Pemuda di hadapannya ini tersontak dan tersenyum. Lalu kembali normal. "Maaf, aku belum memperkenalkan namaku. Perkenalkan," pemuda itu menyodorkan tangan kanannya. Kurapika memperhatikan tangan itu dan tersenyum. Lalu membalas jabatan tangan sang pemuda di hadapannya. "Pariston."
"Kurapika." Jawab Kurapika singkat. "Hm.. Sedang apa kau disini? Shalnark mana?"
Pemuda itu tersenyum dan terus di latar belakangi dengan kilatan bintang yang sudah ku katakan entah apa namanya itu. "Shalnark sedang bekerja. Sekarang hari Rabu."
"Rabu?" Kurapika bertanya. "Oh, begitu.. Pariston, aku mau bertanya sesuatu padamu."
Masih dengan latar belakang yang sama.. Pariston tersenyum. "Apa itu?"
"Apa kau kenal Kuroro?"
"Kuroro? Kuroro Lucifer?"
Kurapika tersenyum lembut sambil memejamkan matanya. Lalu membuka kembali matanya. "Ya. Kau kenal dia?"
"Tentu!

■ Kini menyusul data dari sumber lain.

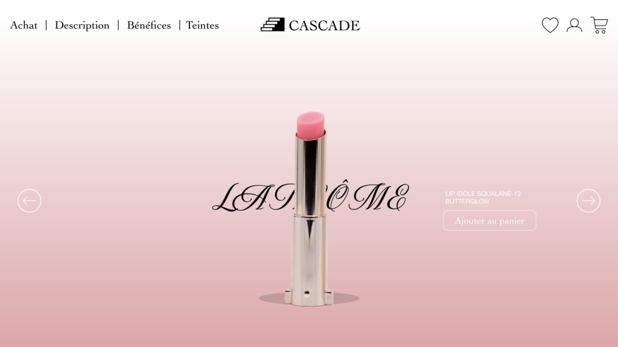Click the Ajouter au panier button

point(489,220)
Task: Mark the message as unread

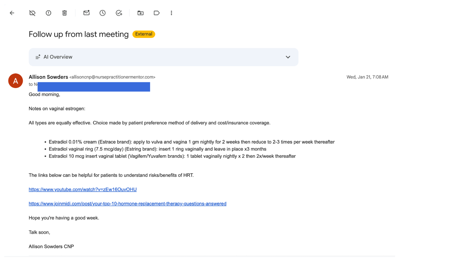Action: coord(86,13)

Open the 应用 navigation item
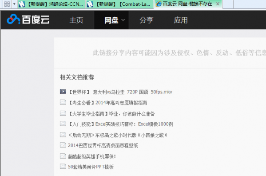point(181,20)
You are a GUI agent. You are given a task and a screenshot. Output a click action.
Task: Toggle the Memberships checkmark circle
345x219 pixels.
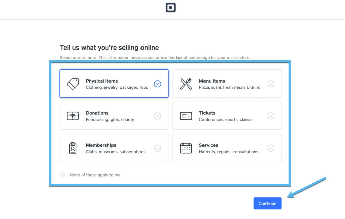(x=157, y=148)
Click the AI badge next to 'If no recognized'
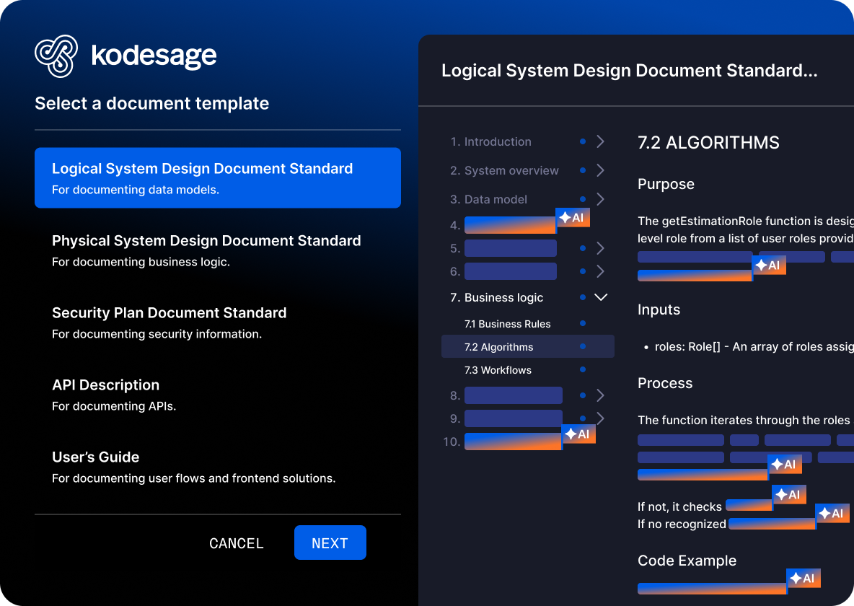This screenshot has width=854, height=606. click(x=832, y=513)
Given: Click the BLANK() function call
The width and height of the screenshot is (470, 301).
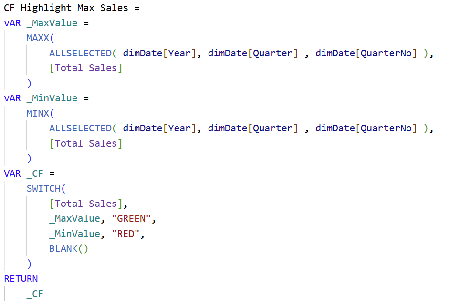Looking at the screenshot, I should click(x=69, y=249).
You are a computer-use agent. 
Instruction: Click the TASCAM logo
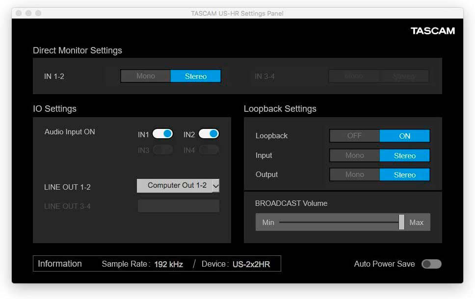tap(432, 31)
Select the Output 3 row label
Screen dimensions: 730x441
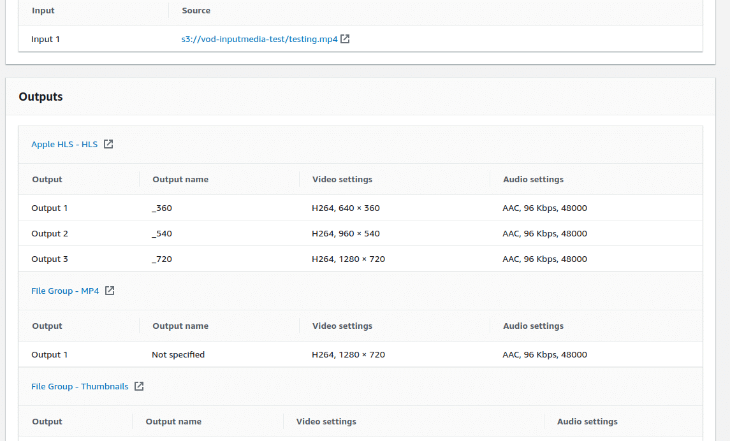[x=50, y=259]
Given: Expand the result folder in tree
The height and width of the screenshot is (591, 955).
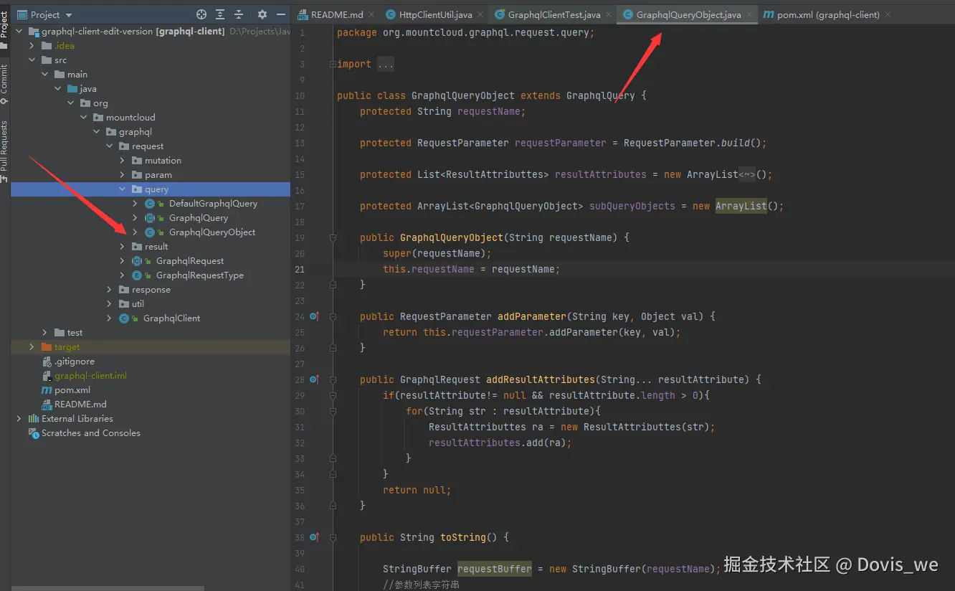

Kuroro Lucifer itu adalah mitra kerjaku." Jawab Pariston ramah. "Oh, ngomong-ngomong, ku dengar kau dan Kuroro satu kampus?"
Kurapika menatap kosong Pariston. "Y-ya.. Begitulah."
"Begitu.. Pantas ia bilang, ia sangat beruntung karena satu sekolah lagi dengan gadis itu. Ternyata gadis itu adalah kau.. Hei, apa kau tahu?"
"Tahu.. Apa?"
"Bahwa ia pernah berjanji seperti ini padaku. Namun, ia belum berani mengatakan ini kepada siapapun selain aku. Jadi, aku fikir, aku adalah orang terber.."
"Sudah, cepat katakan saja, apa yang ia janjikan padamu!?"
"Oh, baiklah. Sabar-sabar. Ia bilang gini padaku, aku bersumpah, tidak akan memacari, mengencani, bahkan menyatakan perasaanku pada siapapun! Kecuali.."
"Kecuali?" Kurapika mengulangi kalimat Pariston. Di wajahnya terbesit rasa penasaran yang teramat sangat.
"..Kecuali gadis itu."
Kurapika semakin penasaran. "Gadis itu!? Siapa dia?!"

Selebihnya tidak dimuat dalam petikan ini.